**やることリスト:**
A. 教育と評価についての文章から、「②暗記の教育の時代は終焉を迎えている。」から「③文武両道の誤解(by オオタ監督)」までの部分をそのまま書き写す。
B. 教育と評価についての文章を、最後の文の後から書き継ぐ。

通知表やテストの点数などの数値化により、
劣等感や優越感などの二元が生まれ、
コンプレックスを抱く原因にもなる。
先日聞いたセミナーでは、デンマークの小学校には
通知表はないし、シンガポールも数字は廃止したとのこと。
②暗記の教育の時代は終焉を迎えている。
これからはスマホをもって受験するようになり、
そうしたら暗記力や計算力や知識力は
人間に求められているものではないのは明らか。
AIが今後45%の仕事を担っていく中、
人間が力を発揮できる分野としては、
個性や独創性、アイデアやイノベーションの分野で
どれだけロボットに心を吹き込めるかという点。
あきらかに、点数では測ることのできない分野。
③文武両道の誤解(by オオタ監督)
頭もよくてスポーツもできてという意味だと
考えている人も多いとおもうけれど、
これは明治維新の後に後付けされたもの。

**データ抜粋:**
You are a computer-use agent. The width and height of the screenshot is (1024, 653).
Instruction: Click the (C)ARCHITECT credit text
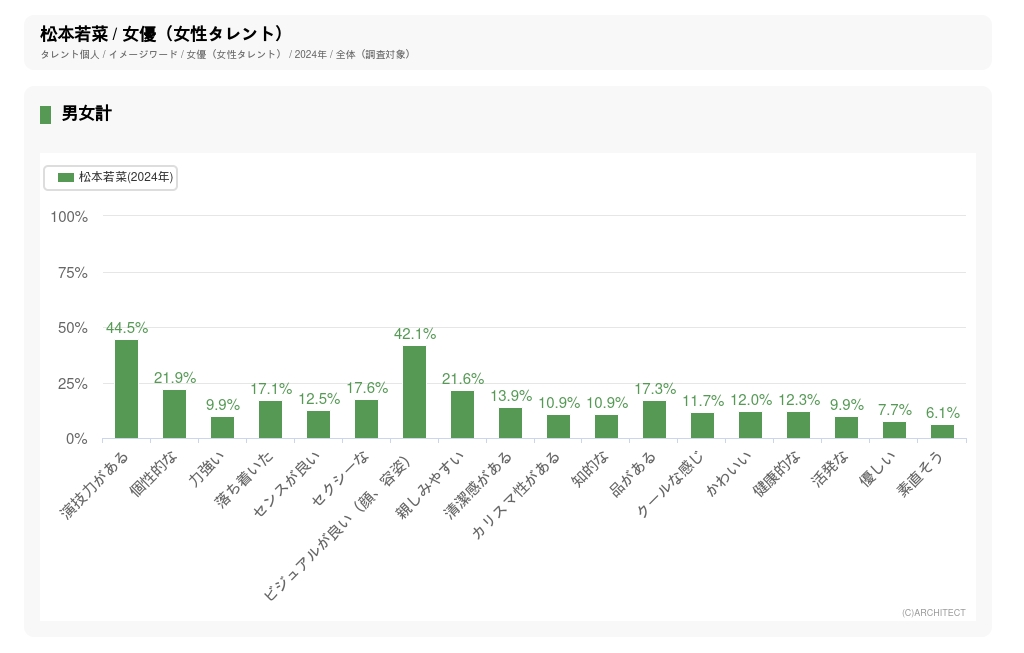(x=933, y=613)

**回答:**
A.
②暗記の教育の時代は終焉を迎えている。
これからはスマホをもって受験するようになり、
そうしたら暗記力や計算力や知識力は
人間に求められているものではないのは明らか。
AIが今後45%の仕事を担っていく中、
人間が力を発揮できる分野としては、
個性や独創性、アイデアやイノベーションの分野で
どれだけロボットに心を吹き込めるかという点。
あきらかに、点数では測ることのできない分野。
③文武両道の誤解(by オオタ監督)

B.
本来、日本で「文武両道」といえば
文=非認知能力であるINPUT
武=身体知であるOUTPUT
ということで、INPUTもOUTPUTも
バランスよくできる人間のことを指していた。
わたしたちはその本来の意味をもう一度
取り戻す時期にきているのでは?
④教育の本質って?
親・先生・社会から教え込まれた"ものの見方"を
子ども達に教えていくのではなく、
子ども達が自分たち自身の"ものの見方"を作り、
大人はそれを援助していく。
子ども達が自ら、自分たちで
「生き方そのもの」を創っていく。
アメリカのジョン・デューイsaid:
1オンスの経験は1トンの知識に優る。
⑤子どもの村学校
★自分の座る椅子は自分で作る
→従来の学校だと、模範が示され、
それに即して模範に近い形になったものが
点数化されて評価される。
→子どもの村では、自分の座りたい椅子を
その時の技術力や発想力を最大限に使って
自分で設計して自分で組み立てて作れたらOK!
⑥桜が丘中学校
★中学生らしいって、何?からスタート。
カラーやピアスをせずに白いソックスを履くことが
中学生らしいの?
それって本当に中学生の姿なの?
きちんとお行儀よく座っている中学生は
本当に中学生らしいの?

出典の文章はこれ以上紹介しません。